The SA Transport Workers Union says the strike action by the bus sector is not only about wages, but better working conditions and transformation. Photo: Simphiwe Mbokazi
Johannesburg - Business bodies and economists have warned that today’s strike by South Africa’s bus drivers could have far-reaching implications for the country.

The groups said the country’s economy was too fragile to withstand prolonged industrial action.

The South African Chamber of Commerce and Industry said a standstill in production would have a direct effect on the economy. Chief executive Alan Mukoki said a strike would drown the country’s already depressed economy and business confidence index.

Mukoki said this would affect investment prospects that have already been crippled by last week’s downgrading of the country’s credit rating to junk by two rating agencies. “We as businesses are never happy at all when there are strikes,” said Mukoki.

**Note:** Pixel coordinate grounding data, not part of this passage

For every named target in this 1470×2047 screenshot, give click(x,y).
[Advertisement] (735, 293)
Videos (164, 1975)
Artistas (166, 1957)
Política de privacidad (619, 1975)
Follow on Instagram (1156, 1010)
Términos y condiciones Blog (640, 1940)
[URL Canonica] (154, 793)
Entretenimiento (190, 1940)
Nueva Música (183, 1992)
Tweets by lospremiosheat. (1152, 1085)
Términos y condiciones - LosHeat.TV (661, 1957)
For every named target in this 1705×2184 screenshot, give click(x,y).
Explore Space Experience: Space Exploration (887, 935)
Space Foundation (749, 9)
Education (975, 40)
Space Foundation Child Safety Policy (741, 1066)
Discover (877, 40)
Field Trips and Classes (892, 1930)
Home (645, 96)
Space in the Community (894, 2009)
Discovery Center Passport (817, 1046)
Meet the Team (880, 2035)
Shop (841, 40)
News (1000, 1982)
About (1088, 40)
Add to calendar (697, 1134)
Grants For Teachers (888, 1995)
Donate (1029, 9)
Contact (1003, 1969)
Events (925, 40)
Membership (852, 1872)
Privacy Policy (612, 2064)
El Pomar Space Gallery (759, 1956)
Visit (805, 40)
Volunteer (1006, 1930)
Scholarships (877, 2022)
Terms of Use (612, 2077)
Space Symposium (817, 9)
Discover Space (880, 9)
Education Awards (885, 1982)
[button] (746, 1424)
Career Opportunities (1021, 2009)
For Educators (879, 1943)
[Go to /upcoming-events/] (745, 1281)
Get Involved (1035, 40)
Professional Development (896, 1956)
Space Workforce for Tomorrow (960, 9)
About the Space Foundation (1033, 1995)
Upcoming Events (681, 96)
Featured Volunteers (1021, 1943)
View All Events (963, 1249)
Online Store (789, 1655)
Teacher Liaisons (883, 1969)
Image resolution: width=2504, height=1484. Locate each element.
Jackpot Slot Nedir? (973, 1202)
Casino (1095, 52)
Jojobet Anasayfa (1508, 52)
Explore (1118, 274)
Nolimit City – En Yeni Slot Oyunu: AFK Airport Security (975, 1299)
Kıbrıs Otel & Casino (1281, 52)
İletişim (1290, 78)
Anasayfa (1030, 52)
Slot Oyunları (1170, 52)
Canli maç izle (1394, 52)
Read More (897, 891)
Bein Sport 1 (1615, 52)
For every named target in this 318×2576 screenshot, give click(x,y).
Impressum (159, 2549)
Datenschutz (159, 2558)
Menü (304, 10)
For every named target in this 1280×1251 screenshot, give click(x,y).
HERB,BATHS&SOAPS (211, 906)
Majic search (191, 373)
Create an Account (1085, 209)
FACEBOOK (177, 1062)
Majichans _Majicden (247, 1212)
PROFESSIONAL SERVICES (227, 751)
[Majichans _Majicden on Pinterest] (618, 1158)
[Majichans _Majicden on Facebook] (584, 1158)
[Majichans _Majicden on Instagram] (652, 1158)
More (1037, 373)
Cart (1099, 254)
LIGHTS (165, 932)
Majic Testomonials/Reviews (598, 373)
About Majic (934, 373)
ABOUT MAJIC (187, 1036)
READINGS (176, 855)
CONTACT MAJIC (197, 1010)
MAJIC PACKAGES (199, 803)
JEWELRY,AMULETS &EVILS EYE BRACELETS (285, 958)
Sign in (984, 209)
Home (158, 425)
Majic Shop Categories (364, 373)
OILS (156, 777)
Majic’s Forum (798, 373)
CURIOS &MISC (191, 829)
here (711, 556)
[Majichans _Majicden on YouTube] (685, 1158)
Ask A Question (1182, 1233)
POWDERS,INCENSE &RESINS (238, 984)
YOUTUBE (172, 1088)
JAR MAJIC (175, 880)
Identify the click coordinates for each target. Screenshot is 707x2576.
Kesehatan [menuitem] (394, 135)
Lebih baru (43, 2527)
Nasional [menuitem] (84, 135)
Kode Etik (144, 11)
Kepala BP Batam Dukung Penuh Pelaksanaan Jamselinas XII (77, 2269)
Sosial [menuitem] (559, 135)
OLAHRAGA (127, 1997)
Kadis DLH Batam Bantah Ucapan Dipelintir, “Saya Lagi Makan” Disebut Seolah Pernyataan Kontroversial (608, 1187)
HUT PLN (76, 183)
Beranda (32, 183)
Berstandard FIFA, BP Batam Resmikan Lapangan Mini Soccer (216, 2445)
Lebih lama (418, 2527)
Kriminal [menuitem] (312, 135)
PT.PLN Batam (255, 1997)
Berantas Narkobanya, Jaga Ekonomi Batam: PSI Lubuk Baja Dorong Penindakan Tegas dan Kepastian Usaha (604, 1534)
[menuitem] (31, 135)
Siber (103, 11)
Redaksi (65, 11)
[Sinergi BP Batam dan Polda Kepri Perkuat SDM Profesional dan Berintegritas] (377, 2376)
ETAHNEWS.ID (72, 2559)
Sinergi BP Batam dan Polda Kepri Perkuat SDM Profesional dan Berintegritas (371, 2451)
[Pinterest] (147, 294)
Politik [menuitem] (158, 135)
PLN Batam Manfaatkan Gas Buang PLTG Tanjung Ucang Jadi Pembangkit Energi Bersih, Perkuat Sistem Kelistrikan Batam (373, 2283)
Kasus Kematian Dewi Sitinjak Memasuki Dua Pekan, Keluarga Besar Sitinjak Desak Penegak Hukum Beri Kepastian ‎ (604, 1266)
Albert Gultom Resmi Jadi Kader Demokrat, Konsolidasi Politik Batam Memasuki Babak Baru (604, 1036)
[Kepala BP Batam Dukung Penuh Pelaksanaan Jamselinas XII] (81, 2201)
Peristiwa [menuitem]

Public Utility Transport Corporation (Putco) has made a statement to inform its passengers that the intended strike is beyond the control of Putco as a company and that there would be disruption of the bus service from the date mentioned until the strike is called off by unions.

The strike, which would see thousands of bus drivers downing tools, comes in the wake of collapsed negotiations between unions and employers.

Yesterday, the National Union of Metalworkers of South Africa (Numsa) and the SA Transport Workers Union (Satawu) said they expected thousands of their members to embark on a strike.

Numsa said talks broke down after bus companies failed to return to the negotiation table to consider the demands of the drivers to avoid the national strike.

Spokesperson Phakamile Hlubi said seven thousand Numsa members in the transportation sector were expected to join the strike.

Read also: Bus dispute not only about wages

Hlubi said the strike, which would involve 16 trade unions in the sector, would result in a complete shutdown of all bus services.

“The employer is not taking us seriously. We’ve been engaging with them since early February on our demands, they have not engaged with us in good faith,” Hlubi said.

Economist Azar Jammine said the country could not afford a prolonged strike on the back of recent downgrades by two rating agencies. He said that the shutdown would be felt even more in the economy in the wake of declining business confidence in South Africa.

“The ripple effects would be huge and could result in more people losing their jobs in the coming year,” Jammine said.

Satawu said the strike action was not only about wages but better working conditions and transformation.

The union said payment of a second driver for long-distance travel and what specifies a night shift was also in dispute.

“Money is not the only issue at stake. Labour was clear from the beginning that these talks were aimed at transforming the industry for the better. But employers have stubbornly refused to relent on demands that are already stipulated in the Basic Conditions of Employment Act (BCEA), citing the current main collective agreement as justification,” the union said.

“For instance, the agreement classifies night work as any work done between 8pm and 3am while the BCEA specifies work done between 6pm and 6am. Spread over - where a driver reports for work for a three-hour morning shift, breaks for eight hours and then works a further five hours, is another factor that parties have failed to agree on.”

The unions said commuters across the country would have to find alternative ways of transportation.